A monopolist is the sole seller in the market and has complete control over the market supply. Because there are no competitors, the monopolist’s demand curve is the entire market demand curve. The monopolist can set the price and adjust the quantity produced based on the demand curve they face. They are price makers, meaning they have the power to influence the price by choosing the quantity of output.

  • Price-setting power: The monopolist chooses the quantity that maximizes its profit, and from there, it determines the price by referring to the market demand curve.
  • No competition: Since the monopolist is the only provider of a good or service, there are no competitors to drive the price down or challenge the monopolist’s pricing decisions.

Monopolistic Competitor:

A monopolistic competitor, on the other hand, operates in a market where there are many firms offering similar but not identical products. Each firm has a degree of market power, meaning they can differentiate their product enough to set a price higher than marginal cost, but they do not have the complete control a monopolist does.

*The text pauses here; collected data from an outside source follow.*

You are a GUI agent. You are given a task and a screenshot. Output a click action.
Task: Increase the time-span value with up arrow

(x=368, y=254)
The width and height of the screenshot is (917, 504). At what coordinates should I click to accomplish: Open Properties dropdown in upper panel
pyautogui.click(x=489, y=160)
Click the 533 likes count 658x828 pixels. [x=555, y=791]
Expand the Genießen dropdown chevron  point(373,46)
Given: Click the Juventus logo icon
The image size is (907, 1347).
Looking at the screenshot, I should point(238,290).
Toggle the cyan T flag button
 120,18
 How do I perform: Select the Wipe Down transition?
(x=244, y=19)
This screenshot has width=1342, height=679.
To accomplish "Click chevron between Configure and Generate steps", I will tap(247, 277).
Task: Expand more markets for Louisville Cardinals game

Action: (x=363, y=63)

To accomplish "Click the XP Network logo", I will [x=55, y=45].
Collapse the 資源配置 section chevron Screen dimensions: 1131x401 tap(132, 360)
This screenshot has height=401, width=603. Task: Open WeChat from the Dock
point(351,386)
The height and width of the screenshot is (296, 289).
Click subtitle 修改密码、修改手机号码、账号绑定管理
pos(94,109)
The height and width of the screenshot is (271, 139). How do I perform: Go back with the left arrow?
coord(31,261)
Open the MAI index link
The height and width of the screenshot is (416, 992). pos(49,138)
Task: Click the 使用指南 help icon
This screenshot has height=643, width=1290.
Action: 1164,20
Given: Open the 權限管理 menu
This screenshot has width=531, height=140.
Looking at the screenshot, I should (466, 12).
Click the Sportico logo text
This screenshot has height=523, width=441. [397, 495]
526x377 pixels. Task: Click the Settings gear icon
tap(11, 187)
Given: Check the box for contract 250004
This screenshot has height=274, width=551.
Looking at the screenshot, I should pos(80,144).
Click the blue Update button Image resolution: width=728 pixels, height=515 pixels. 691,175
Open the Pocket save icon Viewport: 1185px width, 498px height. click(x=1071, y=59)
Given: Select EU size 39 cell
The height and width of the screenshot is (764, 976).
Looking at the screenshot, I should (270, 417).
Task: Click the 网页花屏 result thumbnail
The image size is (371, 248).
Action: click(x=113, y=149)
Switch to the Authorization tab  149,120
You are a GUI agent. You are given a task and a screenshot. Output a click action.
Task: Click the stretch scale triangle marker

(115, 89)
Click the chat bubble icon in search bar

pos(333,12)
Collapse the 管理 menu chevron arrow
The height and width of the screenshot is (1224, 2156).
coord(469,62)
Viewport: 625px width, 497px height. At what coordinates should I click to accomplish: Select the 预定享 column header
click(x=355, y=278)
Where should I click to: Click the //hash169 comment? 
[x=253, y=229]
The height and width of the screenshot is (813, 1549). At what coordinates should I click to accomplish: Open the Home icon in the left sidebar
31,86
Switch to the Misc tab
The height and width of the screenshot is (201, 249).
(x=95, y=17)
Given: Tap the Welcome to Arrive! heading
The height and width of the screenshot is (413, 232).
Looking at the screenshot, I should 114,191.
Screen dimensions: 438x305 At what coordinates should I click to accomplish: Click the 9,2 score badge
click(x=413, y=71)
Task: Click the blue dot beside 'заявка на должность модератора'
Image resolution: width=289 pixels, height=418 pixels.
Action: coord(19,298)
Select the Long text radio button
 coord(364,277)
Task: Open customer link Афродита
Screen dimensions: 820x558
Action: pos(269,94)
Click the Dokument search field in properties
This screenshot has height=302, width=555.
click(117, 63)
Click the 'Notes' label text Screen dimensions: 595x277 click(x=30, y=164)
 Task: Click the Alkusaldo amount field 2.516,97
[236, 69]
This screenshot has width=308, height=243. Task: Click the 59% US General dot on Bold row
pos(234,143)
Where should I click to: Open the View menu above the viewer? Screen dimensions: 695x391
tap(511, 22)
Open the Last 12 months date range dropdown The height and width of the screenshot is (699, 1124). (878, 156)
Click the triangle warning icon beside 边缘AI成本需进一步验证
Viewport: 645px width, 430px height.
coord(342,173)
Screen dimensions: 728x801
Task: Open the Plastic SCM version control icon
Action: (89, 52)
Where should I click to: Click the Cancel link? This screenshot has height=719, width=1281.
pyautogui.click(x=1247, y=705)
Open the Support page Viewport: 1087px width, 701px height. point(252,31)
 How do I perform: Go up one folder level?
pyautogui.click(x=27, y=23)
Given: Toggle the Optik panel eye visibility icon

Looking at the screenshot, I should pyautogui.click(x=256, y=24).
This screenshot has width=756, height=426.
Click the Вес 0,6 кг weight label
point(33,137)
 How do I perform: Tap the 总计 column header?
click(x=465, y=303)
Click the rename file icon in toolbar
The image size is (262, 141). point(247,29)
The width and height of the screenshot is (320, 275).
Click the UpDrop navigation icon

  • Perceived demand curve: The monopolistic competitor faces a downward-sloping demand curve, but unlike the monopolist, this demand curve is not the entire market demand curve. The firm’s perceived demand curve reflects the demand for its specific product, considering the presence of close substitutes from other competitors. The competitor must also consider the prices of other firms in the market.

Key Differences:

  • The monopolist’s perceived demand curve is the market demand curve, as they are the only supplier in the market, so they can determine both price and quantity.
  • The monopolistic competitor faces a downward-sloping demand curve, but this curve represents the demand for its specific product, influenced by competition and product differentiation.

Conclusion:

The monopolist has more control over the market because they face the entire market demand curve, whereas a monopolistic competitor faces a more elastic demand curve due to the presence of substitutes. The answer option b is the correct one because it accurately reflects the monopolist’s control over the entire market demand.